(iii)
(iii) Geoffrey Bailey
1 John 4: 19-21; Matthew 7: 17 (to “…fruits”)
Our opening hymn to the Holy Spirit desired that we should be stimulated by touches of His love (Hymn 97). I think we have had the experience in what has come before us already of that love, the love of the bondman exceeded the law; it went beyond every natural claim, “I love my master, my wife, and my children, I will not go free” Exod. 21: 5. How comprehensive it is. Jesus loved his Father. This Man here loved what was the product of His life and His dying, what has come to light as a result of it, and He loves those that make up the assembly. He loves each one of us; He has died for each one of us. Never let us forget that the price that was paid for me was paid for the brother or the sister next to me. It is very searching what our brother has said and I think we can recognise the Lord’s voice in it.

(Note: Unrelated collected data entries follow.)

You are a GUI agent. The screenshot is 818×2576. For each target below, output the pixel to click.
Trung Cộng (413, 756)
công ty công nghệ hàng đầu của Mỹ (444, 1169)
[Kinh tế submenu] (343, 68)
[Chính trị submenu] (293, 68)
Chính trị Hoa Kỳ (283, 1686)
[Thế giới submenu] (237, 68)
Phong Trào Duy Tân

These verses I have read in John’s epistle are written by one who was particularly marked as a loveable person, John; he not only was loved, he knew the love of the Lord Jesus. But he expresses love in what he communicates to us. He says, “We love because he has first loved us”. Each of us is here, dear brother and sister, because Christ has loved us, He has given His life. He had you in His mind, He had me in His mind for blessing and He has gone into heaven carrying our names. Our names are there. Jesus says to the disciples when they were full of their own achievements, their own accomplishments, “rejoice not, that the spirits are subjected to you, but rejoice that your names are written in the heavens” (Luke 10: 20), your name, my name. John who was very conscious of the love of the Lord Jesus says here, “We love because he has first loved us”, but then he goes on to say these solemn words, “If any one say, I love God, and hate his brother”. I suppose everyone here would say that they love God, but there is a test, “If any one say, I love God, and hate his brother, he is a liar: for he that loves not his brother whom he has seen, how can he love God whom he has not seen?” I think the words of scripture are fully expressive without seeking to develop them; he goes on and says, “this commandment have we from him, That he that loves God love also his brother”. Three times the Lord Jesus speaks in the gospel of John of His new commandment “that ye love one another”(see 13: 34; 15: 12,17); that is His commandment. If we love Him we keep His commandments: that is very simple. We cannot advance any reason for not coming under such a commandment, “That he that loves God love also his brother” or sister; it is there, it is simple, it is plain, there is no escaping the burden of it.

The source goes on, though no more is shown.